**Work task**
What lines below include the word "agent"? Copy each one.

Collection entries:
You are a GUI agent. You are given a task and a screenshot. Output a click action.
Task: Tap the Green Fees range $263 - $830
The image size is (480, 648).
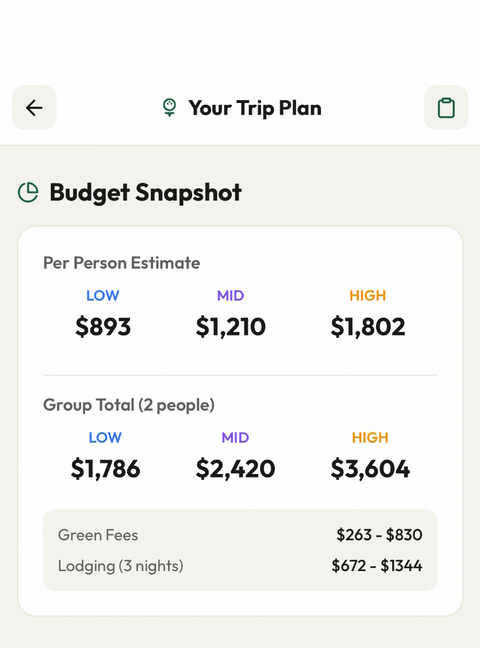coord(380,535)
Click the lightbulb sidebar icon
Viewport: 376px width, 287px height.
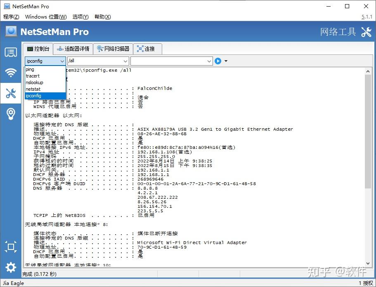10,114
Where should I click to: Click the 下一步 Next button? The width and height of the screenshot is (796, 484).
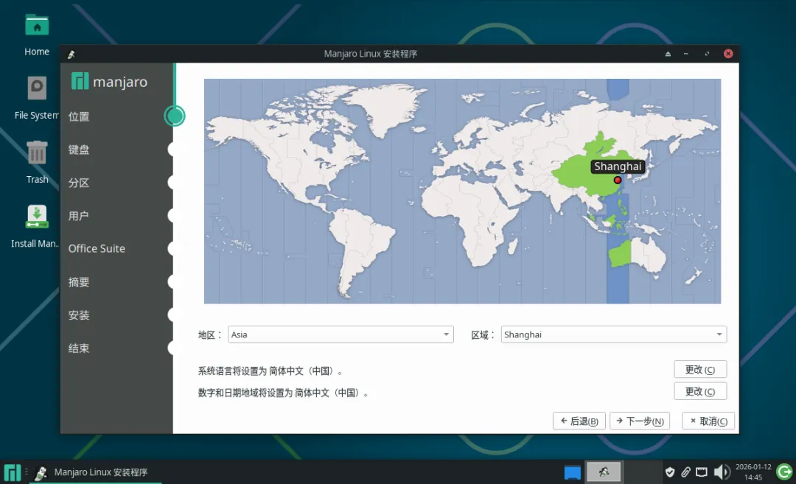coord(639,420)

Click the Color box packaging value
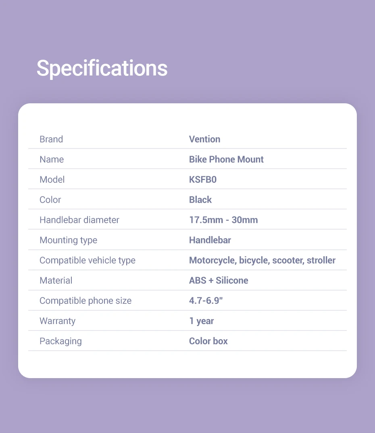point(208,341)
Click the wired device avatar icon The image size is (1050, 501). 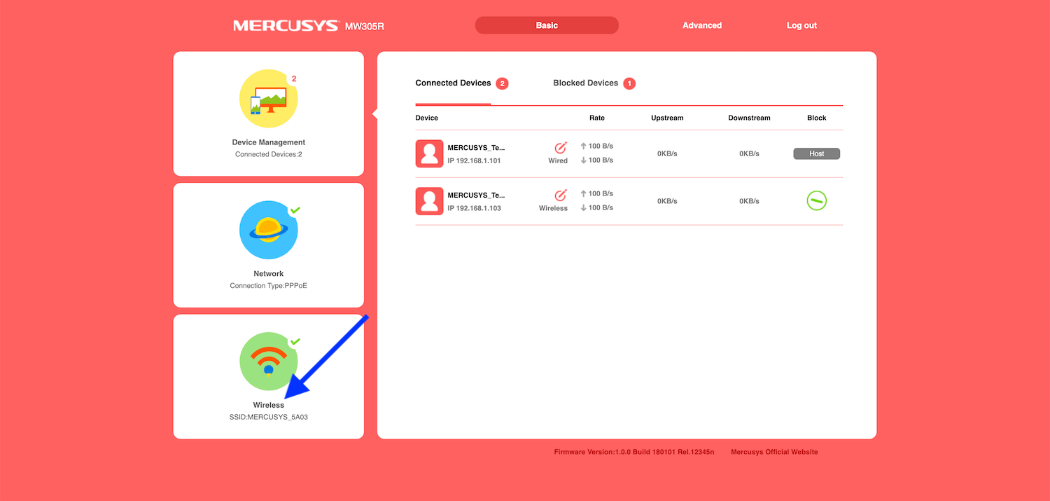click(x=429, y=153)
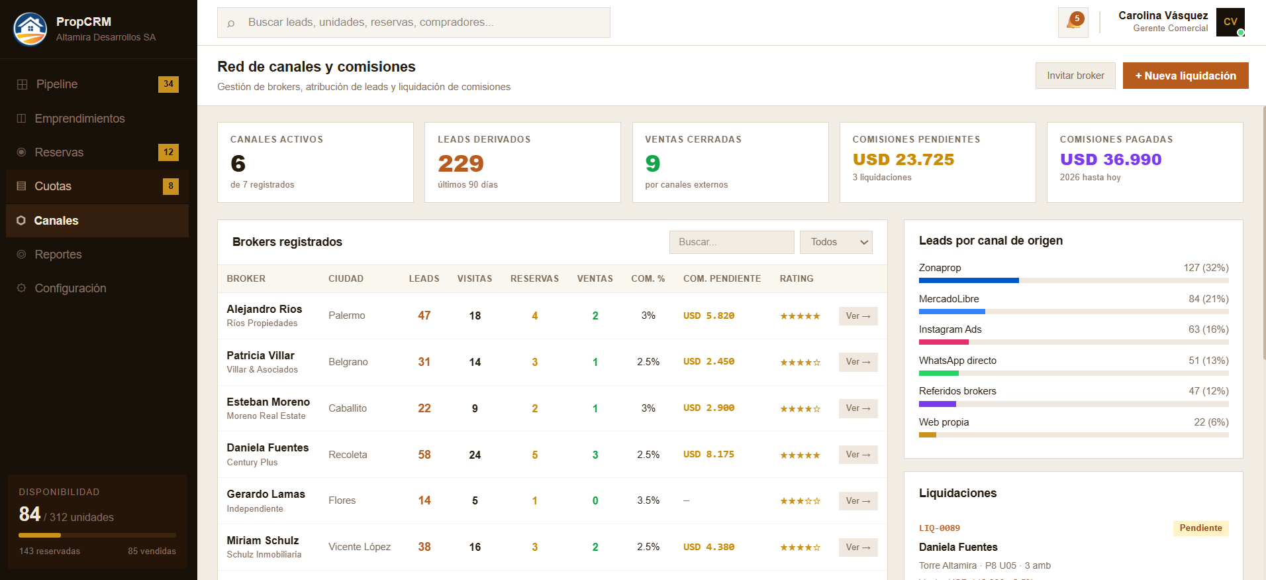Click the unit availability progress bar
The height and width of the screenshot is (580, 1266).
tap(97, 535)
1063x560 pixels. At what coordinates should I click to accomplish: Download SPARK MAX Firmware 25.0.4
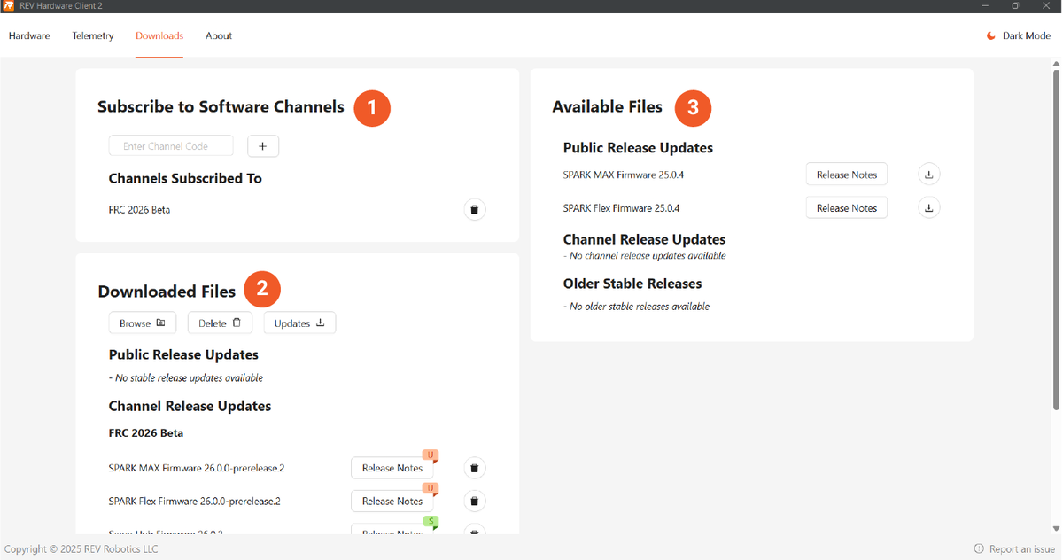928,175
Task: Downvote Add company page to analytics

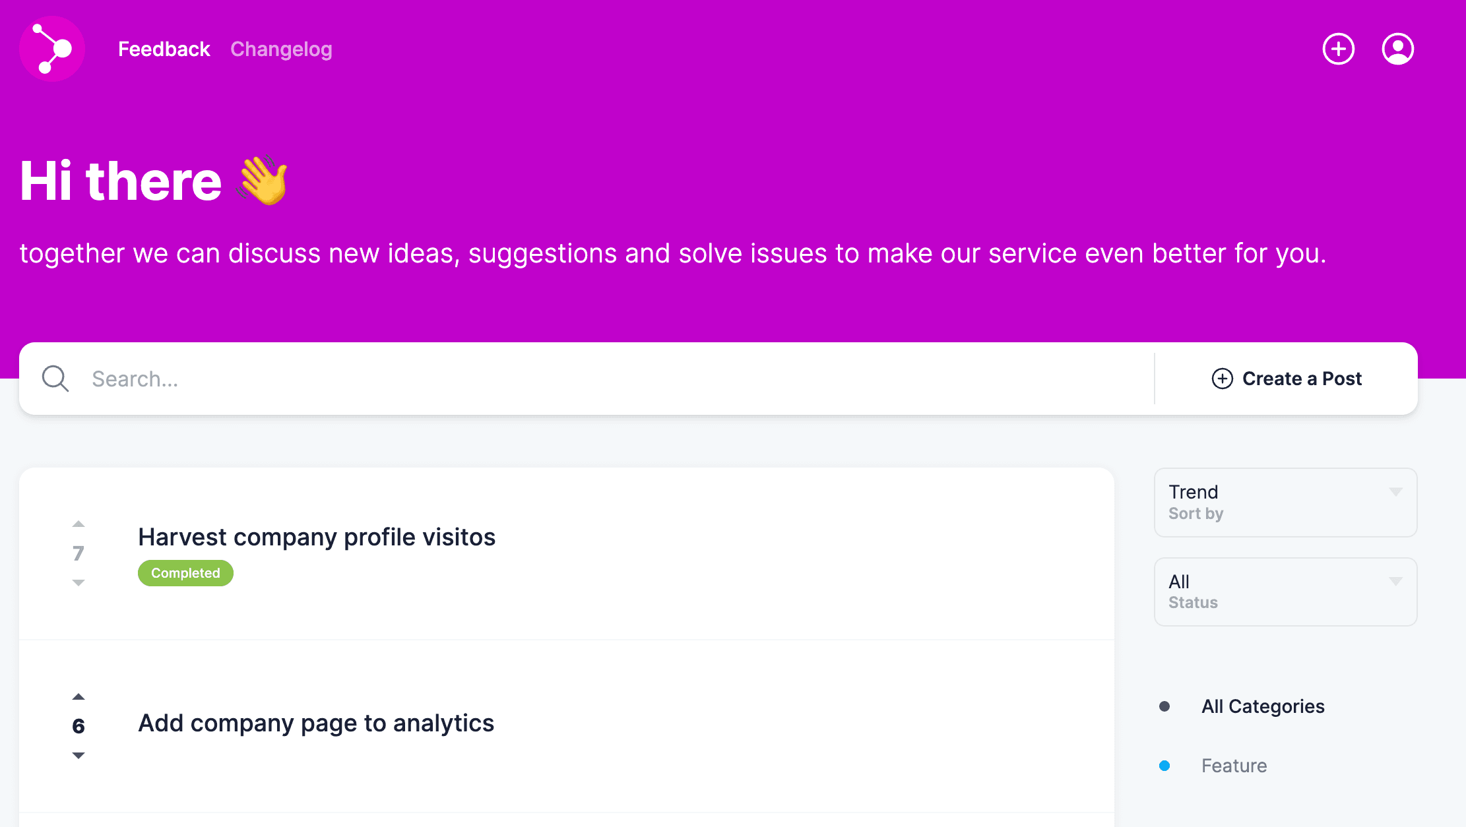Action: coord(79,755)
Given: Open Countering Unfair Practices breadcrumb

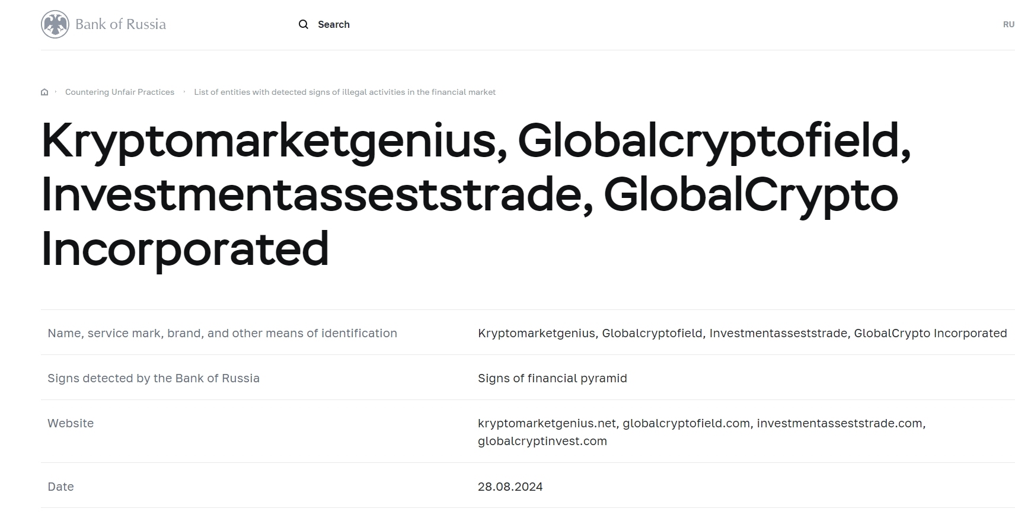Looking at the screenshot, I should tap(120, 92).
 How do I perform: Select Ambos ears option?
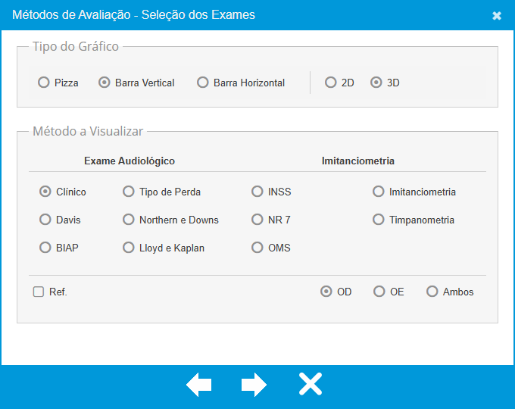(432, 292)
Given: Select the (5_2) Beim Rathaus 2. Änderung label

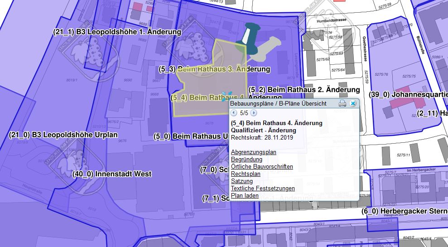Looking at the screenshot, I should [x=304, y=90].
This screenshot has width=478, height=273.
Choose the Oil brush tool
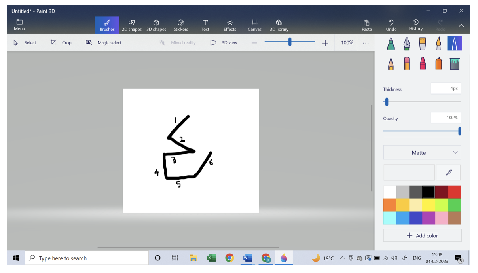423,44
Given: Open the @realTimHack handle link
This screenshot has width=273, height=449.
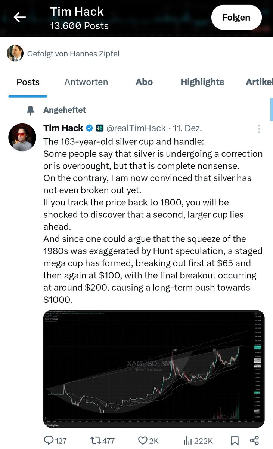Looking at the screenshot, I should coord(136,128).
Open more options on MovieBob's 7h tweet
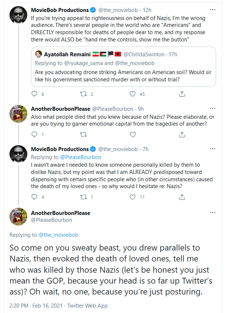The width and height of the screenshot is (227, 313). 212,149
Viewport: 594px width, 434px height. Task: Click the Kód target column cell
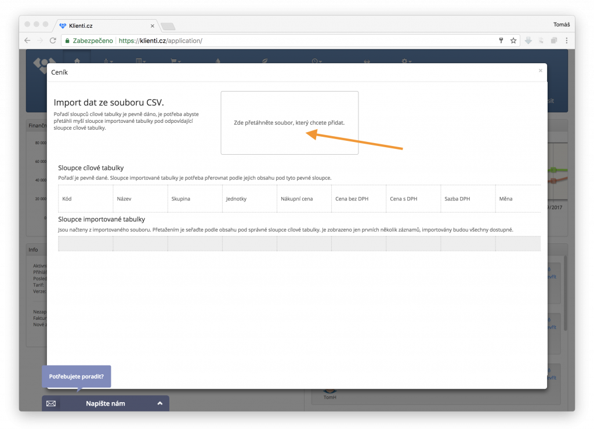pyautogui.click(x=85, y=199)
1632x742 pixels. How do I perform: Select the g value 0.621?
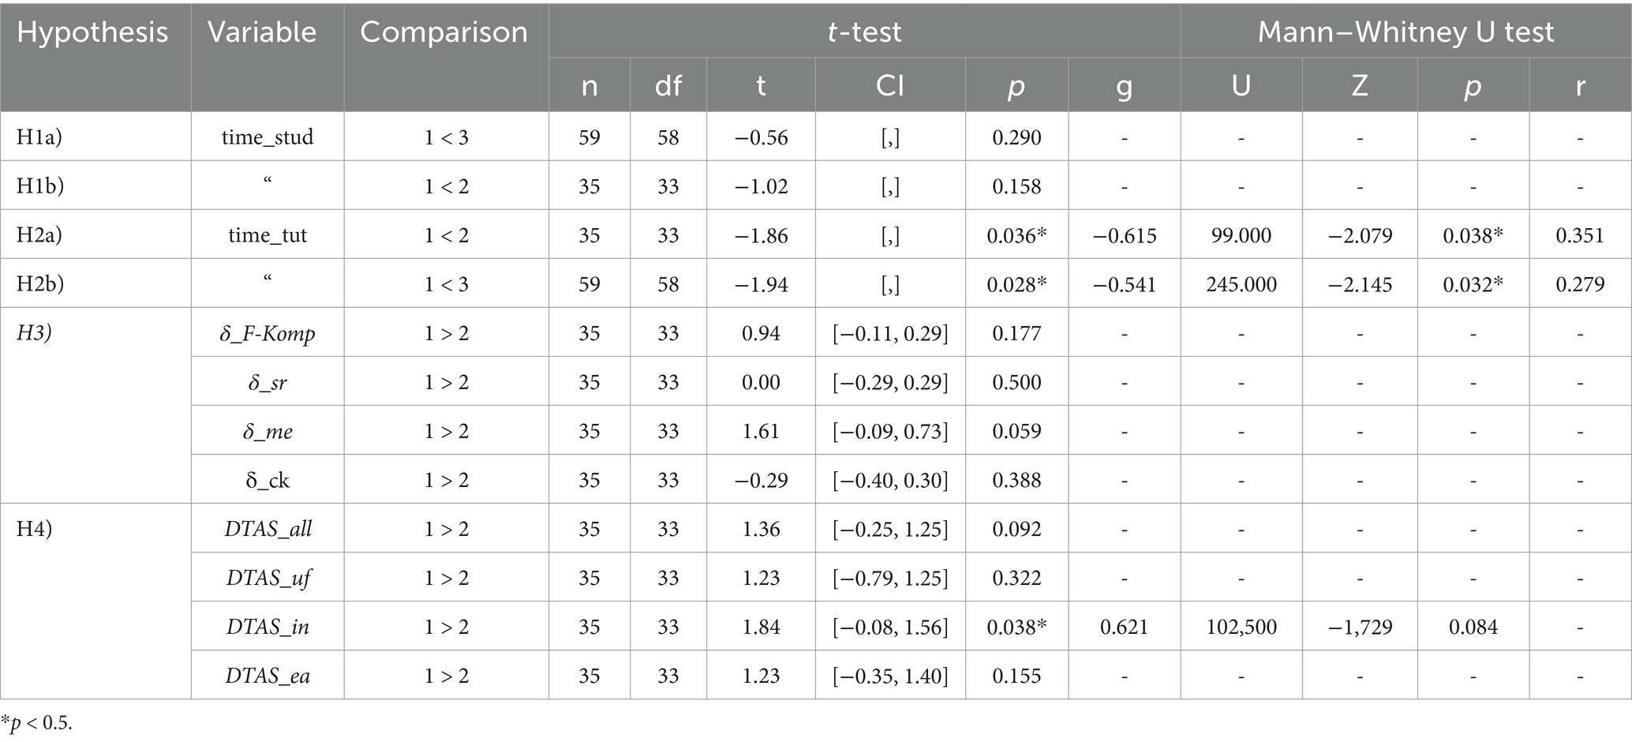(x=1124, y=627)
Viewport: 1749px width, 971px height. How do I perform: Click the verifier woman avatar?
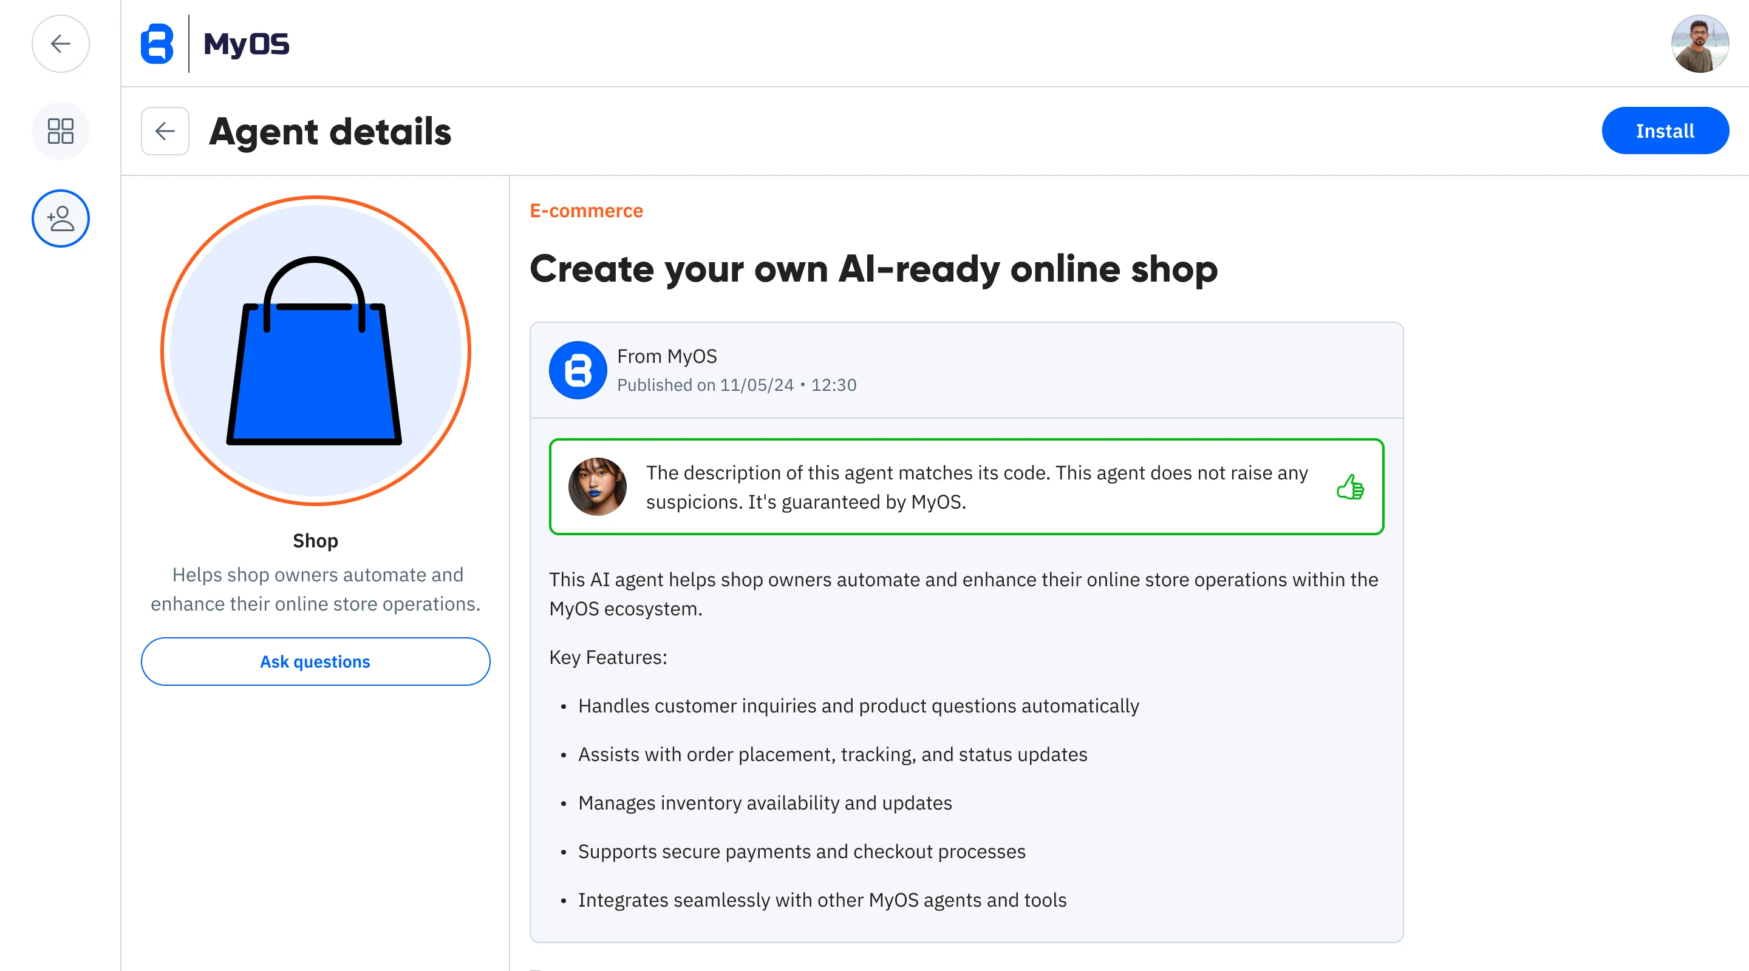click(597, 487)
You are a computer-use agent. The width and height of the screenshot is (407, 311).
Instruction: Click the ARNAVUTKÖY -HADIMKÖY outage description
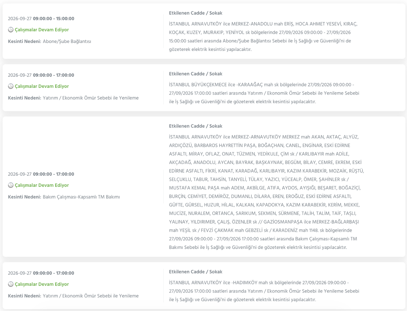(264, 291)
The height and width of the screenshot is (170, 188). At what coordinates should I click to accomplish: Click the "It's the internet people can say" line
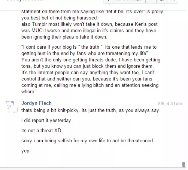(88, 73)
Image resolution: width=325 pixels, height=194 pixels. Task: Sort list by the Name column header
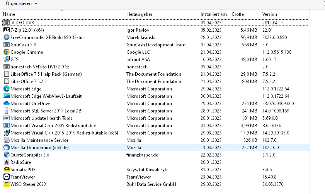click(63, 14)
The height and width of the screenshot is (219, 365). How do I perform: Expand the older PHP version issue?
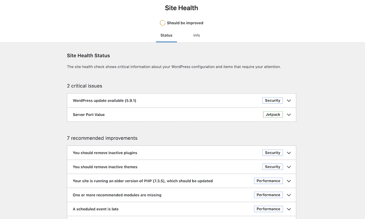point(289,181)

**Written solution**
You are a GUI agent. You are given a task and a screenshot. Output a click action.
You are a computer-use agent. The width and height of the screenshot is (407, 311).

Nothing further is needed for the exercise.